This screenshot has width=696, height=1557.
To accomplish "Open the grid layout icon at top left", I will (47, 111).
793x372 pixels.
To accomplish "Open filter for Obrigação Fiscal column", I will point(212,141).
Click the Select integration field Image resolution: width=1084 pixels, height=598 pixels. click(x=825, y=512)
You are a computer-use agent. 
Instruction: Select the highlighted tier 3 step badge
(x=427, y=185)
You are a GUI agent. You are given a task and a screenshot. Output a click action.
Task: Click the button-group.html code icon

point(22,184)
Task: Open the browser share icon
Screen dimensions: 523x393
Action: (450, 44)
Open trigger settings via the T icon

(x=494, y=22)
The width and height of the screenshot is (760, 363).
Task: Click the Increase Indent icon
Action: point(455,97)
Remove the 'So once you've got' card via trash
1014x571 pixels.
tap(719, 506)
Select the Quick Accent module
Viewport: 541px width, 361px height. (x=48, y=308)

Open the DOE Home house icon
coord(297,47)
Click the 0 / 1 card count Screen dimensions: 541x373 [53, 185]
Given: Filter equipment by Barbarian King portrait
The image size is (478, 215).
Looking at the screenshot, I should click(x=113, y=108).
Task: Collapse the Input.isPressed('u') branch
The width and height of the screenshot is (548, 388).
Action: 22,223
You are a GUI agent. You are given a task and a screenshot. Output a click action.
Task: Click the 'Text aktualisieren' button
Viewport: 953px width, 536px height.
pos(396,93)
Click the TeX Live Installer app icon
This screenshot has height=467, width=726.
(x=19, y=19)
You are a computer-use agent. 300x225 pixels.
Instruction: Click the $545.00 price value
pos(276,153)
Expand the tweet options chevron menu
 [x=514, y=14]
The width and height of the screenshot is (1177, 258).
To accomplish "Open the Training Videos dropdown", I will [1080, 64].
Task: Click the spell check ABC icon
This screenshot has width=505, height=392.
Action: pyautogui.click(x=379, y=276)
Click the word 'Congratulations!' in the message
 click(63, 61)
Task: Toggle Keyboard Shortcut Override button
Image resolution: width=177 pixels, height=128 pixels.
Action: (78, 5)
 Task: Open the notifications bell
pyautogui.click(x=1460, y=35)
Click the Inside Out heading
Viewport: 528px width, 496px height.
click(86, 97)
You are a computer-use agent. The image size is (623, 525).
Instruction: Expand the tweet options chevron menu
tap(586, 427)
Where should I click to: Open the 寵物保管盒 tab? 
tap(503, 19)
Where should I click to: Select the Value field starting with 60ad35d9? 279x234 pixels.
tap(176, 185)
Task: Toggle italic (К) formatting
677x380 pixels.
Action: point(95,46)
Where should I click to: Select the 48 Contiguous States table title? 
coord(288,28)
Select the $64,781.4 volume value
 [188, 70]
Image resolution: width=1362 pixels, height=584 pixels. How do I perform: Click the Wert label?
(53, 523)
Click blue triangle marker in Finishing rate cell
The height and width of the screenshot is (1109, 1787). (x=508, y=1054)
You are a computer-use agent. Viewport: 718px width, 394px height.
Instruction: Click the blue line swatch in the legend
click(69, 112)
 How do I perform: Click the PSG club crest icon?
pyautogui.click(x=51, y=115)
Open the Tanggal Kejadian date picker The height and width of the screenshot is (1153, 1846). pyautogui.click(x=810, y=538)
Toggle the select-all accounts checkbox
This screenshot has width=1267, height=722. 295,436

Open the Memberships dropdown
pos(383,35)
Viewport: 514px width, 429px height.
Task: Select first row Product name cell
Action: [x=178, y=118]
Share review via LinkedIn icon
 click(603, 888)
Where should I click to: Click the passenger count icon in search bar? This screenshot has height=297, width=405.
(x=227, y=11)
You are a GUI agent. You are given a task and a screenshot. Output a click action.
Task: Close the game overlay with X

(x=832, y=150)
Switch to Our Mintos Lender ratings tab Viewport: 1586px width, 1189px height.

● ● ● ● ●

### [EXERCISE DIRECTIONS]
Reproduce every line of the data above exactly as it appears.

### [COMPLETED EXERCISE]
This screenshot has width=696, height=1557.
To accomplish "Open the grid layout icon at top left", I will (47, 111).
793x372 pixels.
To accomplish "Open filter for Obrigação Fiscal column", I will point(212,141).
Click the Select integration field Image resolution: width=1084 pixels, height=598 pixels. click(x=825, y=512)
You are a computer-use agent. 
Instruction: Select the highlighted tier 3 step badge
(x=427, y=185)
You are a GUI agent. You are given a task and a screenshot. Output a click action.
Task: Click the button-group.html code icon

point(22,184)
Task: Open the browser share icon
Screen dimensions: 523x393
Action: (450, 44)
Open trigger settings via the T icon

(x=494, y=22)
The width and height of the screenshot is (760, 363).
Task: Click the Increase Indent icon
Action: point(455,97)
Remove the 'So once you've got' card via trash
1014x571 pixels.
tap(719, 506)
Select the Quick Accent module
Viewport: 541px width, 361px height. (x=48, y=308)

Open the DOE Home house icon
coord(297,47)
Click the 0 / 1 card count Screen dimensions: 541x373 [53, 185]
Given: Filter equipment by Barbarian King portrait
The image size is (478, 215).
Looking at the screenshot, I should click(x=113, y=108).
Task: Collapse the Input.isPressed('u') branch
The width and height of the screenshot is (548, 388).
Action: 22,223
You are a GUI agent. You are given a task and a screenshot. Output a click action.
Task: Click the 'Text aktualisieren' button
Viewport: 953px width, 536px height.
pos(396,93)
Click the TeX Live Installer app icon
This screenshot has height=467, width=726.
(x=19, y=19)
You are a computer-use agent. 300x225 pixels.
Instruction: Click the $545.00 price value
pos(276,153)
Expand the tweet options chevron menu
 [x=514, y=14]
The width and height of the screenshot is (1177, 258).
To accomplish "Open the Training Videos dropdown", I will [1080, 64].
Task: Click the spell check ABC icon
This screenshot has width=505, height=392.
Action: pyautogui.click(x=379, y=276)
Click the word 'Congratulations!' in the message
 click(63, 61)
Task: Toggle Keyboard Shortcut Override button
Image resolution: width=177 pixels, height=128 pixels.
Action: (78, 5)
 Task: Open the notifications bell
pyautogui.click(x=1460, y=35)
Click the Inside Out heading
Viewport: 528px width, 496px height.
click(86, 97)
You are a computer-use agent. The image size is (623, 525).
Instruction: Expand the tweet options chevron menu
tap(586, 427)
Where should I click to: Open the 寵物保管盒 tab? 
tap(503, 19)
Where should I click to: Select the Value field starting with 60ad35d9? 279x234 pixels.
tap(176, 185)
Task: Toggle italic (К) formatting
677x380 pixels.
Action: point(95,46)
Where should I click to: Select the 48 Contiguous States table title? 
coord(288,28)
Select the $64,781.4 volume value
 [188, 70]
Image resolution: width=1362 pixels, height=584 pixels. How do I perform: Click the Wert label?
(53, 523)
Click blue triangle marker in Finishing rate cell
The height and width of the screenshot is (1109, 1787). (x=508, y=1054)
You are a computer-use agent. Viewport: 718px width, 394px height.
Instruction: Click the blue line swatch in the legend
click(69, 112)
 How do I perform: Click the PSG club crest icon?
pyautogui.click(x=51, y=115)
Open the Tanggal Kejadian date picker The height and width of the screenshot is (1153, 1846). pyautogui.click(x=810, y=538)
Toggle the select-all accounts checkbox
This screenshot has width=1267, height=722. 295,436

Open the Memberships dropdown
pos(383,35)
Viewport: 514px width, 429px height.
Task: Select first row Product name cell
Action: [x=178, y=118]
Share review via LinkedIn icon
 click(603, 888)
Where should I click to: Click the passenger count icon in search bar? This screenshot has height=297, width=405.
(x=227, y=11)
You are a GUI agent. You are given a task and a screenshot. Output a click action.
Task: Close the game overlay with X

(x=832, y=150)
Switch to Our Mintos Lender ratings tab Viewport: 1586px width, 1189px height.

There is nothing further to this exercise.